# Task brief
Transcribe, word for word, every line from the one containing "You are a computer-use" through the final line of the records, and omit the pictures.

# Record excerpts
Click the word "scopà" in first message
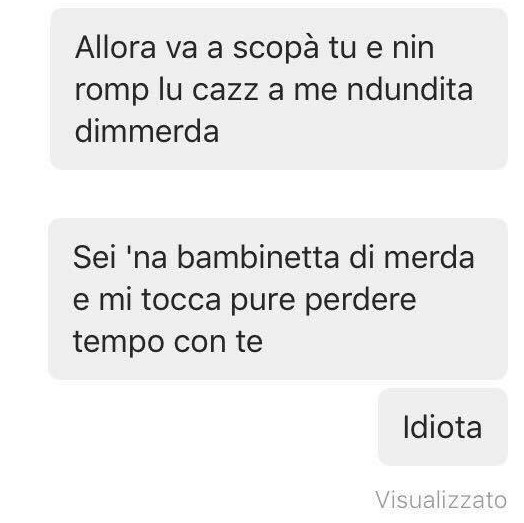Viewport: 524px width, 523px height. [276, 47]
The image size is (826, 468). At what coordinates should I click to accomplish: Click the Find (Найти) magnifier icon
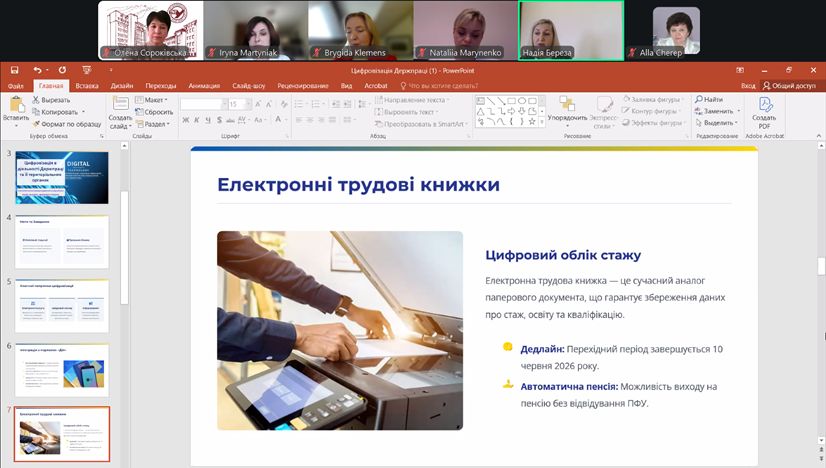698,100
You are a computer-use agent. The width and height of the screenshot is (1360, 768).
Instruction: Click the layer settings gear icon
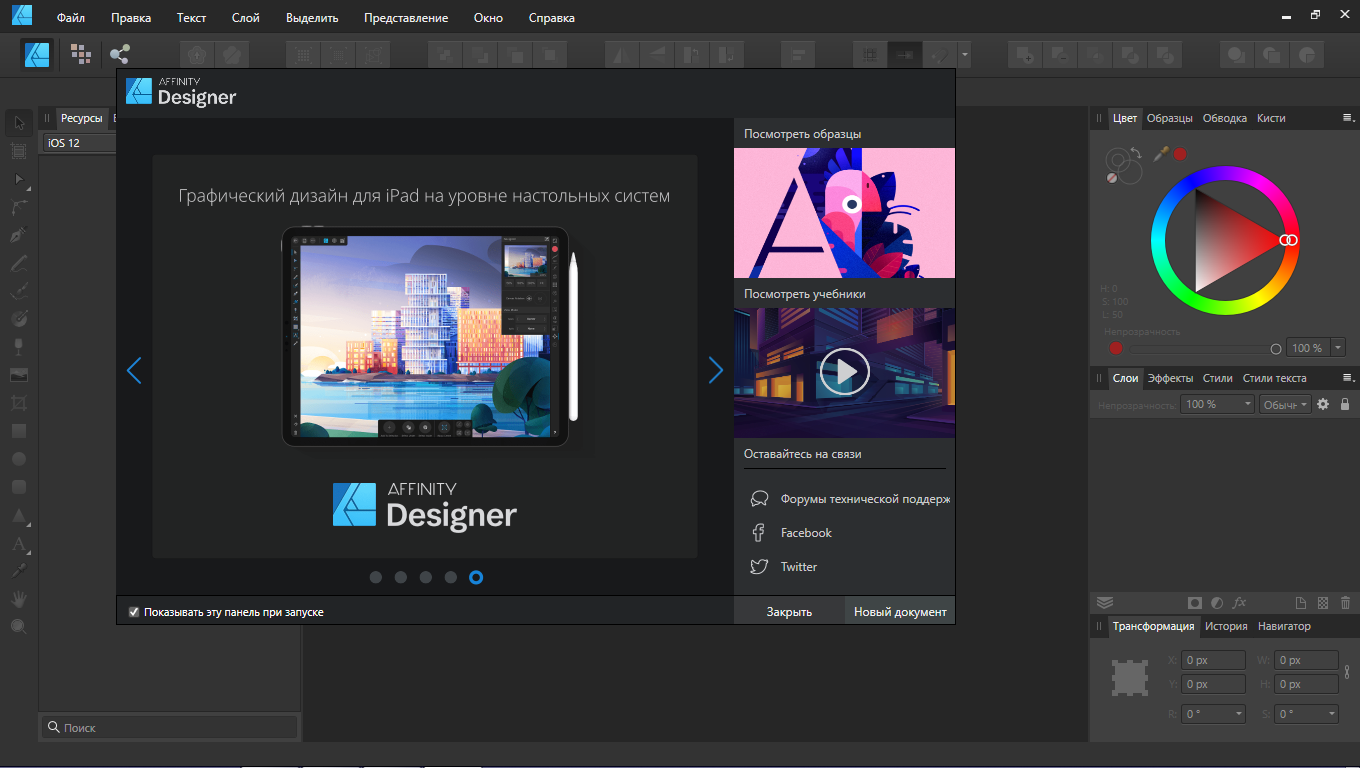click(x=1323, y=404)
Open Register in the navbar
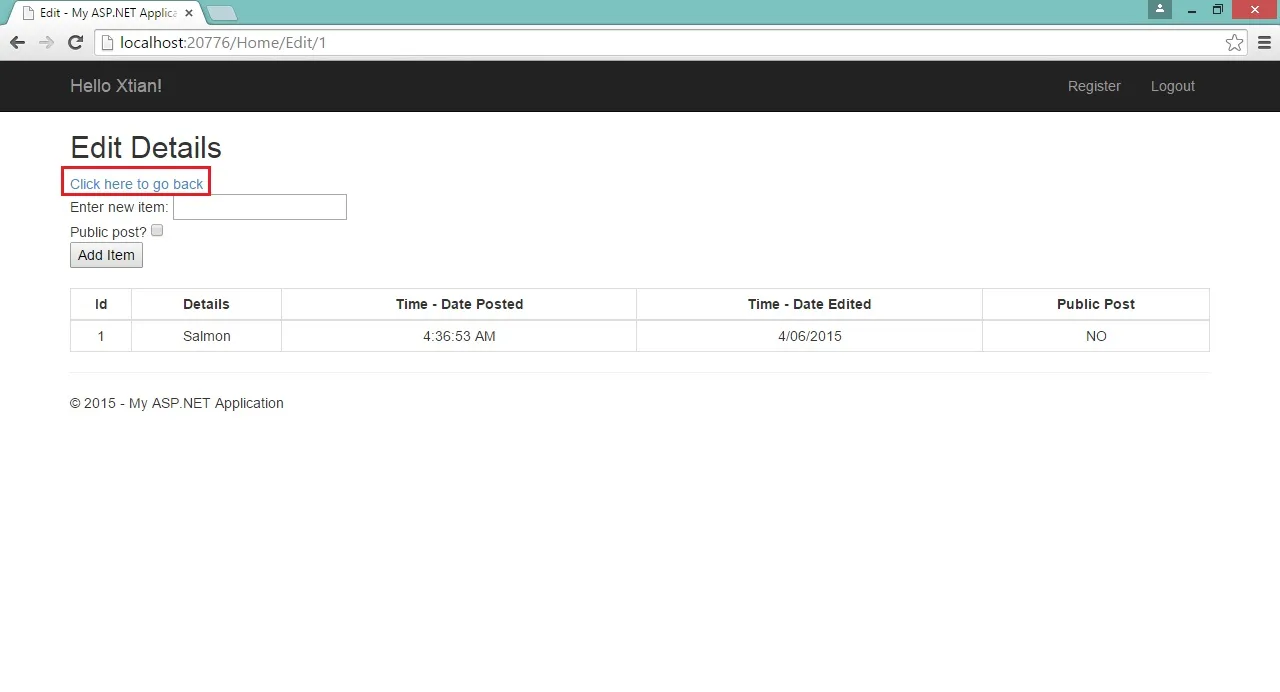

# The answer
You are a computer-use agent. The width and height of the screenshot is (1360, 768).
Instruction: Click the layer settings gear icon
click(x=1323, y=404)
Open Register in the navbar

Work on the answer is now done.